Greetings Thwack,
Apologies in advance if something similar has already been posted here.
The attached Python script can be used to automatically load-balance polling engines for NPM based on MachineType and number of elements. The intention is that this script would be run periodically in order to level out the workload of each polling engine. In order to use this script, you will need to add your server information and credentials to lines 9-11.
Requirements:
- Python 3
- The orionsdk package (pip install orionsdk)
- All polling engines must be able to reach all nodes
My environment consists of:
- Six Orion servers (one core server and 5 additional polling engines)
- NPM, NCM, NTA and LA products
- Approximately 50,000 NPM elements
- Approximately 3,500 nodes with 102 distinct MachineTypes
How it works:
The script starts off by getting a list of polling engines as well as a list of your MachineTypes and element counts for each machine type. The first query is pretty straight forward, the second is an adapted version of the query posted here.
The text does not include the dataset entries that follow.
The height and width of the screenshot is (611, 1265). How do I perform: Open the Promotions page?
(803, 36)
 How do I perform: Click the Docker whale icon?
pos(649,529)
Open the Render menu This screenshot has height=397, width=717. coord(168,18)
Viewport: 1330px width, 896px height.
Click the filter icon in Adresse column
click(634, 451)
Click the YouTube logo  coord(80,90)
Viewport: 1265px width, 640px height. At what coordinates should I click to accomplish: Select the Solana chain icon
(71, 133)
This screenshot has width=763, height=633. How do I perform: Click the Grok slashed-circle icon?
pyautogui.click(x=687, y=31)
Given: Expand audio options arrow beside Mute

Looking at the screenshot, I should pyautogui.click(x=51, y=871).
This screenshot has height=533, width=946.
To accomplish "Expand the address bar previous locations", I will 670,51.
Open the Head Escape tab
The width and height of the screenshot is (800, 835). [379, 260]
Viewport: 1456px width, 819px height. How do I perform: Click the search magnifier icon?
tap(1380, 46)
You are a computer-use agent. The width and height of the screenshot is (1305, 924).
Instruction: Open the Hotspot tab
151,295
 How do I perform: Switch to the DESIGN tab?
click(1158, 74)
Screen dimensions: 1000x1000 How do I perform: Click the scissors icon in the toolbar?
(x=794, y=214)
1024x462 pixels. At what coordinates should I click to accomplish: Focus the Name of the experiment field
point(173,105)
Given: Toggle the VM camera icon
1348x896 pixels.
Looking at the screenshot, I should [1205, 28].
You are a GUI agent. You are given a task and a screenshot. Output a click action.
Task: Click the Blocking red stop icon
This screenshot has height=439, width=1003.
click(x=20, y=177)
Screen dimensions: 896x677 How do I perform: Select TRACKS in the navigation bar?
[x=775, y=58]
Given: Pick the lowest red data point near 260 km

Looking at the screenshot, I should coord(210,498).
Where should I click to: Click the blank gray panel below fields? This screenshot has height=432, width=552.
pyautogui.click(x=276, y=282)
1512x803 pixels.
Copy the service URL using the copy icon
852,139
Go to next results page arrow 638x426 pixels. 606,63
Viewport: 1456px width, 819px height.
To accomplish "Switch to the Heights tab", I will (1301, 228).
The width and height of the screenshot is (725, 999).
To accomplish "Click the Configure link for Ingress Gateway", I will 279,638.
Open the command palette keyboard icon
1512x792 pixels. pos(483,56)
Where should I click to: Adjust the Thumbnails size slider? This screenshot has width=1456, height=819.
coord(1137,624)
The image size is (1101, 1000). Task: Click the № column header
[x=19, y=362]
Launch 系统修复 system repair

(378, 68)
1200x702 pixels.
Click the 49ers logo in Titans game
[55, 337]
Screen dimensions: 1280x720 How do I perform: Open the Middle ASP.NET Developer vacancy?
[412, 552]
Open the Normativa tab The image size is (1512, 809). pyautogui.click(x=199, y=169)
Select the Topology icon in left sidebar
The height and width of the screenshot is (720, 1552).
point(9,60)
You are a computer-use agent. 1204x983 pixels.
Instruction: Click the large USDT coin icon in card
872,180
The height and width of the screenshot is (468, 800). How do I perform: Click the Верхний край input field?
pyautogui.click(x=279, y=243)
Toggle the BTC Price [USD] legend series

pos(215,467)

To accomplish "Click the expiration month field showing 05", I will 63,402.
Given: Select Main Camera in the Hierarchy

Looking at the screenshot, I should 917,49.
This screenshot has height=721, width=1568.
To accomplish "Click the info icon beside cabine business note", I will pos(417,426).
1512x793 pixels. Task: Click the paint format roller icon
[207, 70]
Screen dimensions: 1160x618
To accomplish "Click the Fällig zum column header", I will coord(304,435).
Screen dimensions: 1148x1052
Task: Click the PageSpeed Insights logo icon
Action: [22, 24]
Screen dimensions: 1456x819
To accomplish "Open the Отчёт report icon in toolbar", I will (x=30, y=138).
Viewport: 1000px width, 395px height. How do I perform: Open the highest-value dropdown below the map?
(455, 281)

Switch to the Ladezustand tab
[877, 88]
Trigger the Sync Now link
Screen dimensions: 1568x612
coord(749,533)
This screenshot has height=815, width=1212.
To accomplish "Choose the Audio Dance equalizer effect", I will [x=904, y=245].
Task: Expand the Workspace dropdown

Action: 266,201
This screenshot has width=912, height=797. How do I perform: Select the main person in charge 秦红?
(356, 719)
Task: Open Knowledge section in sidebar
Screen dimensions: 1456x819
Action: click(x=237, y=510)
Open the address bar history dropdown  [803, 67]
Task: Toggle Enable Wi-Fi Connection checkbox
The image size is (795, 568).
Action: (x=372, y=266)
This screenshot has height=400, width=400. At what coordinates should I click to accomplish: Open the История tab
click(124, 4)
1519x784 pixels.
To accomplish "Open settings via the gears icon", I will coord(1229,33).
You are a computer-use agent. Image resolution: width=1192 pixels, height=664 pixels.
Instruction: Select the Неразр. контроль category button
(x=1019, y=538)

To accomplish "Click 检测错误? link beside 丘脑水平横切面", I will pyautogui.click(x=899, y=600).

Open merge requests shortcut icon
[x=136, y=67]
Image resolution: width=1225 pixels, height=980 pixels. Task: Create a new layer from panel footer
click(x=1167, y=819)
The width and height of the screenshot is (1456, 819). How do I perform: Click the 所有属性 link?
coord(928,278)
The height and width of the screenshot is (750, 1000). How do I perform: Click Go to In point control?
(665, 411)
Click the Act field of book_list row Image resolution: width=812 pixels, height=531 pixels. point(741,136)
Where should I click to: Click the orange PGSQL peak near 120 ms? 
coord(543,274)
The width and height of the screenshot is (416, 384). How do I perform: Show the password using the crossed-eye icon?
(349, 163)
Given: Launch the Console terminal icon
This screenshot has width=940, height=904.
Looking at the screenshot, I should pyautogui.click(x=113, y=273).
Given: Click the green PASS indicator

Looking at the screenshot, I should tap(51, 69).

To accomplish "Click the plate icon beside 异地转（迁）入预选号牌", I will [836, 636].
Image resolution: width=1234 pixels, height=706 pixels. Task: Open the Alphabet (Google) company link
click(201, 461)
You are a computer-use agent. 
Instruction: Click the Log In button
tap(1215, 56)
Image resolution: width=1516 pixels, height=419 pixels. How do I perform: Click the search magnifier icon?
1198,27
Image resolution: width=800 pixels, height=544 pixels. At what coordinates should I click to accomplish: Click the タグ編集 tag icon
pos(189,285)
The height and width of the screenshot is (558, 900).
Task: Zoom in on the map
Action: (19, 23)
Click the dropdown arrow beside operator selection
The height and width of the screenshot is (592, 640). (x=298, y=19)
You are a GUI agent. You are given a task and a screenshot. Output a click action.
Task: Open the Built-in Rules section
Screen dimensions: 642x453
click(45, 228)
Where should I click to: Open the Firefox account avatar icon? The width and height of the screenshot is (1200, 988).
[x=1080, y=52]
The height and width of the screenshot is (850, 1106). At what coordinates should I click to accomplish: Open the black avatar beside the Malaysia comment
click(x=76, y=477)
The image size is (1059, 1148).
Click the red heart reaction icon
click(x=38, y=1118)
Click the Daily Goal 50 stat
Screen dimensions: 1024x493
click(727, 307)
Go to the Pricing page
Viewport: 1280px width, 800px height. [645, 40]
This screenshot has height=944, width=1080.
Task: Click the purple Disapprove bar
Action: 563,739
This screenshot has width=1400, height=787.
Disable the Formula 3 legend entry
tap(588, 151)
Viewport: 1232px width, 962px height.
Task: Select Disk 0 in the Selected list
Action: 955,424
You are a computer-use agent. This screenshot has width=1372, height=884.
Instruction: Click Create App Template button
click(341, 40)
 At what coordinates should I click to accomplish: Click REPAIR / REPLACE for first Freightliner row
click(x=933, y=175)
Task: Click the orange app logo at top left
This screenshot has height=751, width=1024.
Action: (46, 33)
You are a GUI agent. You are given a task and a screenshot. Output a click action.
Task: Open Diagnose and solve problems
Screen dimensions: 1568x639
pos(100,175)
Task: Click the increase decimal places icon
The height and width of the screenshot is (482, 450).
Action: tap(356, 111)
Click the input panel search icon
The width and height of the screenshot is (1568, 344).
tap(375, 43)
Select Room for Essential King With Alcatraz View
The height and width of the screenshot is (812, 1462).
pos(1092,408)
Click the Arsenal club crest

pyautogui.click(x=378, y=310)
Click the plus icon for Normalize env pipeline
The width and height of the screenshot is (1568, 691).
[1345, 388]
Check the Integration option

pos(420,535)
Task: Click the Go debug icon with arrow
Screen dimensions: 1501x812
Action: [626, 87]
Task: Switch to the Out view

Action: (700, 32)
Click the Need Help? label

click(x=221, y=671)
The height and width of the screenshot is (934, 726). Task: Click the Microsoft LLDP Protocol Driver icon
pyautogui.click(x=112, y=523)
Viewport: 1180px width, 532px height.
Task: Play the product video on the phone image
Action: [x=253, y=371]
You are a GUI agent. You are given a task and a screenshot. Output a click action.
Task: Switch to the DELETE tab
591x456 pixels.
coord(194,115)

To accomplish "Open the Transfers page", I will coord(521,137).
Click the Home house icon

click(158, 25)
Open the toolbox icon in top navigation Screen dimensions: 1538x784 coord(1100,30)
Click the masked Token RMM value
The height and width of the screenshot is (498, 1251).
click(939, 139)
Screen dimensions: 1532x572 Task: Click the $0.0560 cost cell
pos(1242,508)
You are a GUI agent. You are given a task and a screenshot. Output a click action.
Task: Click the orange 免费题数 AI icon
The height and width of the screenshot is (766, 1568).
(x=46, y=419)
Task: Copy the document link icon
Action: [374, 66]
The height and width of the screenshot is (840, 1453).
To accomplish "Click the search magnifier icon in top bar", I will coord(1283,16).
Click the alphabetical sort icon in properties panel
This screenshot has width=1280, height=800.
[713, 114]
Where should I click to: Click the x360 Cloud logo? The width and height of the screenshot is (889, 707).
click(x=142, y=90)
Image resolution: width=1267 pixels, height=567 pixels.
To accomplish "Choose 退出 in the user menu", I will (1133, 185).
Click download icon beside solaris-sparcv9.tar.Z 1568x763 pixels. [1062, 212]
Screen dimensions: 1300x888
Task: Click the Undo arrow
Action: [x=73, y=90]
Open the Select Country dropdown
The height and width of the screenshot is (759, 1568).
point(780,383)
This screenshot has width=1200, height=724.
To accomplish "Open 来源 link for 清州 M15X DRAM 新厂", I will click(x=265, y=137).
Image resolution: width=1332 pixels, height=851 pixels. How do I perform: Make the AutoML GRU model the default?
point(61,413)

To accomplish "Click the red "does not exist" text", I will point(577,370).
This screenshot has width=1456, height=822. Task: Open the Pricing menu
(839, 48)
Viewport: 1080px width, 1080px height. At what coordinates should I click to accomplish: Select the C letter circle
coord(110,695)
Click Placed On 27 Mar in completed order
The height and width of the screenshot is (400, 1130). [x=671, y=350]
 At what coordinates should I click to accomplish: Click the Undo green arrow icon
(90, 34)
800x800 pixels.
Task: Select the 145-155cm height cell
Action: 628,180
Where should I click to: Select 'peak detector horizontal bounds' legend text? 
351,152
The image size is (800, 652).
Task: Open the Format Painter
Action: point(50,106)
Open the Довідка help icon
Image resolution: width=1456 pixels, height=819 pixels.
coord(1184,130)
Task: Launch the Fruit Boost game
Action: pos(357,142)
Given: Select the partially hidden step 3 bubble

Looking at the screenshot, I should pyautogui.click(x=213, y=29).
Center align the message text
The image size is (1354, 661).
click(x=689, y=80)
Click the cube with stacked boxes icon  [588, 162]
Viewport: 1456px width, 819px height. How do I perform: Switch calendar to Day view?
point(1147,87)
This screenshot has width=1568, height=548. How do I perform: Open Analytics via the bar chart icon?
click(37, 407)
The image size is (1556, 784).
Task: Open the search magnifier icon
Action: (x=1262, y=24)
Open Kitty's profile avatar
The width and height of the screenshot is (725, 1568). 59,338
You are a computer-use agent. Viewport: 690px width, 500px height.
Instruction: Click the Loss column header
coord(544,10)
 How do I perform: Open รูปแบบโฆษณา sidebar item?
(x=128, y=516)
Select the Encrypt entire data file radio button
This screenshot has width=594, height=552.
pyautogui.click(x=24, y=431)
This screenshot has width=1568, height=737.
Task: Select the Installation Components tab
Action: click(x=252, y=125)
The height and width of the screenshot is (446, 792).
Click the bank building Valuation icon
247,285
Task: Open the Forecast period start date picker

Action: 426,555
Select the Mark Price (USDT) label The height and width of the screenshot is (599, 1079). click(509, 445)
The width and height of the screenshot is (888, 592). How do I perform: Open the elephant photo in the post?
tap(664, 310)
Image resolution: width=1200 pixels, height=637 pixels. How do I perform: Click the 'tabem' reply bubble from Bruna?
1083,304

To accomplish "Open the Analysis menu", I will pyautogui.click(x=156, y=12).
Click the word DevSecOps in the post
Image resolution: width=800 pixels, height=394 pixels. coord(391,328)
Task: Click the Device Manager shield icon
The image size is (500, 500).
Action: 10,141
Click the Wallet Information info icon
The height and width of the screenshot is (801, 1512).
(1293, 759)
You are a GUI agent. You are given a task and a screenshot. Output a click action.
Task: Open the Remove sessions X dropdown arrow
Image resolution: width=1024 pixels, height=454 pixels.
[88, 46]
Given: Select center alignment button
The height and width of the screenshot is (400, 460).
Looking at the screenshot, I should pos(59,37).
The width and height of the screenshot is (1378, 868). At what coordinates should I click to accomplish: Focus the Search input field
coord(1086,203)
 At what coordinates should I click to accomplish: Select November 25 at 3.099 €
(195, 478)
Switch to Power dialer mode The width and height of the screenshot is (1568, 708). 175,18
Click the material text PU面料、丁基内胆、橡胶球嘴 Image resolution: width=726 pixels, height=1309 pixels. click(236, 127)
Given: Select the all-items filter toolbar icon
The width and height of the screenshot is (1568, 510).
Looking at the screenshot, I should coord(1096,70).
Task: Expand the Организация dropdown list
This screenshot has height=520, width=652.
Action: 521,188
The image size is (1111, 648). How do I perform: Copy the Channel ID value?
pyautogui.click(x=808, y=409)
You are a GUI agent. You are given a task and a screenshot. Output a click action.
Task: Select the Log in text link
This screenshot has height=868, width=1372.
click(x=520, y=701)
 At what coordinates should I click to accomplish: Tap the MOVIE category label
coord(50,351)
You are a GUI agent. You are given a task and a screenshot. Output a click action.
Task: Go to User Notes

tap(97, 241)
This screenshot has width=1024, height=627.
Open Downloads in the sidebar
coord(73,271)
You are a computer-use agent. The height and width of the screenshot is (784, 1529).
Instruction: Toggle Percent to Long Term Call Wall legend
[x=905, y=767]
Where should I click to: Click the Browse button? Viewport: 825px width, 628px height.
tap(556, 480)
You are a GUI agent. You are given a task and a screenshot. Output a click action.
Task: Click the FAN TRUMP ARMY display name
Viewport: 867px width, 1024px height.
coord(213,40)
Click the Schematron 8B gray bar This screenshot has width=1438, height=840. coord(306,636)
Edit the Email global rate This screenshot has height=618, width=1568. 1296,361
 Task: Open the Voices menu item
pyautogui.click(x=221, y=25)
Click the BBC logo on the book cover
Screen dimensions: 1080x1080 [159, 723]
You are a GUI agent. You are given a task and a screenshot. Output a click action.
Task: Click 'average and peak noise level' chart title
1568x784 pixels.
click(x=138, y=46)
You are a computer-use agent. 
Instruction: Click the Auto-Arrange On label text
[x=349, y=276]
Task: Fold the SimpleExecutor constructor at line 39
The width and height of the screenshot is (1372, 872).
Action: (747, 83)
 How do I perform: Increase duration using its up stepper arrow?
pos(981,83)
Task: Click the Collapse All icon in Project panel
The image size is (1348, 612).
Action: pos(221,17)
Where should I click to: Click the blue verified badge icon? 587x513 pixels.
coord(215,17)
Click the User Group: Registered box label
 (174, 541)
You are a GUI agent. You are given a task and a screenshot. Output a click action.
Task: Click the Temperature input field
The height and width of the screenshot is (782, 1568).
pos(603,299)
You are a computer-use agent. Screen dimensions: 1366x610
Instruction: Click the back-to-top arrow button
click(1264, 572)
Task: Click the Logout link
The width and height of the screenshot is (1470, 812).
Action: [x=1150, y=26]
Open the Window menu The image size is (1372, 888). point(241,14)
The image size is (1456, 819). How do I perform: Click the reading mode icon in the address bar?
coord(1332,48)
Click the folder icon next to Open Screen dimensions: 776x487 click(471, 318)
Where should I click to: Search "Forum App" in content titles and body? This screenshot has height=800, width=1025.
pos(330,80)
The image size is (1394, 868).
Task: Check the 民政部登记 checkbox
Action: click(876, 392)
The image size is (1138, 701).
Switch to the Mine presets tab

Once we have our polling engines and machine types, we can run an algorithm to determine how to distribute those machine types between polling engines. Here we take the largest MachineType group, and assign it to the polling engine with the least number of elements assigned to it. We continue until all MachineTypes are assigned to polling engines.
After the decisions are made, we then iterate through the list of polling engines. We get the URIs for the nodes that need to be assigned to any given polling engine, and run a bulkupdate to set the EngineID on each node.
Finally, we write a CSV that can be reviewed to see a list of all nodes, their old EngineID and their new EngineID in case you want to see what was done.
In my environment, this has resulted in a difference of 3 elements between the busiest polling engine and the least busy polling engine. If you want to try it out yourself without actually applying any changes, you can simply comment out the swis.bulkupdate command at around line 143 to prevent actual changes from being made, and the script will still output what it would have changed.
Hopefully this script helps somebody in some way. Please comment if you have any feedback!